Chinese Aviation Market is Recovering after lifting of COVID-19 Restrictions

By Sumanth Bharadwaj | May 7, 2020

Months after restrictions were lifted in Wuhan, optimistic signs are appearing for the domestic aviation market in China. Just last week when the lockdown was lifted in Beijing, allowing airlines to operate to low-risk cities, positive sentiments are echoing across China.

International Air Travel Association (IATA) predicted the aviation industry’s global revenues would fall by $300 billion in 2020. Airlines around the globe have grounded aircraft and cut operations significantly. Airlines are also laying off thousands of employees. Last week, Warren Buffet held Berkshire Hathway sold off their entire stake in all US-based carriers.

Now with China reopening their aviation market, airlines are hoping to make a quick recovery. Global airlines are keenly observing the reopening. As Chinese holiday season starting 1 May took off, airlines added many flights as Beijing relaxed restrictions. In a bid to encourage passengers to travel, airlines slashed fares significantly. To support airlines, the Chinese government subsidised ATF (Aviation Turbine Fuel) price by almost 50 per cent.

In March, domestic aviation market saw a sharp rise in passenger load factor, yields and revenues. Around 6000 daily flights are operating around China, meaning that the carriers are able to restart 50 per cent of their operations.
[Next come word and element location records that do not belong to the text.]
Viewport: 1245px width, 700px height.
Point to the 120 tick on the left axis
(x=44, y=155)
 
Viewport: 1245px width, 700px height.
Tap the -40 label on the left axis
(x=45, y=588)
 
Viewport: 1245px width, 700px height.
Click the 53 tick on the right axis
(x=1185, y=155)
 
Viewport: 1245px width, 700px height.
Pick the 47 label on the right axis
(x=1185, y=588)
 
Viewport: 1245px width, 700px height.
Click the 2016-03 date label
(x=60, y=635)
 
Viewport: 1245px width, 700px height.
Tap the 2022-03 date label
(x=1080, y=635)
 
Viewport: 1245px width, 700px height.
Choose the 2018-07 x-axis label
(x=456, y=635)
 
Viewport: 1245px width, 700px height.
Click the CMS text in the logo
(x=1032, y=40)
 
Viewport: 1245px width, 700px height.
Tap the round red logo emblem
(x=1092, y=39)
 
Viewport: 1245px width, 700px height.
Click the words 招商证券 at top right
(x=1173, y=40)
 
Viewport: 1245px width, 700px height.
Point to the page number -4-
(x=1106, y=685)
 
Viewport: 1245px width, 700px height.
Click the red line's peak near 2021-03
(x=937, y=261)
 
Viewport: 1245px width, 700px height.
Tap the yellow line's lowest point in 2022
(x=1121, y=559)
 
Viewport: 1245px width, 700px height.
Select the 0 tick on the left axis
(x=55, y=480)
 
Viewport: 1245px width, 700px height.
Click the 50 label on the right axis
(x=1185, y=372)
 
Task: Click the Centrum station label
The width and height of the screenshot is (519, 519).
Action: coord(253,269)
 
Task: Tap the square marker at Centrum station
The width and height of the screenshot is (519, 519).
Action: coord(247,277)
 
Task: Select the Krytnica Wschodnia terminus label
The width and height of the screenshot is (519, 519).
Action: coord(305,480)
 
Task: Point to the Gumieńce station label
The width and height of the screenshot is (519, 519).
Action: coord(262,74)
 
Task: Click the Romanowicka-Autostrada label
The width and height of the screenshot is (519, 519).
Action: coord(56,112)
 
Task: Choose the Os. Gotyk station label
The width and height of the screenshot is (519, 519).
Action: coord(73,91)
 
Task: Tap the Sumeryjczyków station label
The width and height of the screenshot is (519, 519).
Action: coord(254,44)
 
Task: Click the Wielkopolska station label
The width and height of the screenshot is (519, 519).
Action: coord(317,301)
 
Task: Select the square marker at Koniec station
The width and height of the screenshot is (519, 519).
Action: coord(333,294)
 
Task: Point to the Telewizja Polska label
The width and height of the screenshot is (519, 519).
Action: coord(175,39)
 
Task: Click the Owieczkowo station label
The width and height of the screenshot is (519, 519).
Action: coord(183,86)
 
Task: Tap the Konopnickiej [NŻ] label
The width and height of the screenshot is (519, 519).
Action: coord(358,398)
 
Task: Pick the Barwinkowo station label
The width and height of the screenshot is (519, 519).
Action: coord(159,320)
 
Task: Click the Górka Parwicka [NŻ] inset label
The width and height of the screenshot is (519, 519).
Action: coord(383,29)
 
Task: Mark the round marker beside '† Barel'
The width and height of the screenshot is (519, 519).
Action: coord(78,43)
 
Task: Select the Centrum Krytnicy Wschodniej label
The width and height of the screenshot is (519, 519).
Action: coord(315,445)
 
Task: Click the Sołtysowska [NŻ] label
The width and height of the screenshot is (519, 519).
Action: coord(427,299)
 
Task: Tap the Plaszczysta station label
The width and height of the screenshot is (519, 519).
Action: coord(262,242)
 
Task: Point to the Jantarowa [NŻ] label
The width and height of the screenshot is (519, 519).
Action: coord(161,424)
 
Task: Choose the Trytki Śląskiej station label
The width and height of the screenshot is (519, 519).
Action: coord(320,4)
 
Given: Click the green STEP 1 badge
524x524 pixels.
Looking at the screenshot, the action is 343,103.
Destinations which are leading the increase in passenger loads are commercial centres like Guangdong, Zhejiang, Shanghai, Sichuan and Yunnan.

With regards to international flights, China is currently allowing one route per country with one flight per week. Although the domestic aviation market comprised more than 60 per cent of passenger revenue last year, restarting international operations will help the industry bounce back faster. An analytics company ForwardKeys believe that the spurt in passenger load domestically solved only half the problem. Allowing international operations would allow tourists to enter the country,  eventually increasing the demand locally.

”Whilst this looks like the emergence of the proverbial ‘green shoots’ of recovery; it is a domestic phenomenon; and Chinese international air traffic is still falling.” said by Olivier Ponti, VP Insights, ForwardKeys

According to Nikkei Asian Review, the three state-owned Chinese airlines reported a loss of $1.98 billion for the first quarter. Despite the losses, the three airlines China Eastern, China Southern and Air China, were able to rake up to $5 billion through bond issuances. Although private-owned airlines are facing an uphill task to sustain financially, the lifting of restrictions will bring in good revenues.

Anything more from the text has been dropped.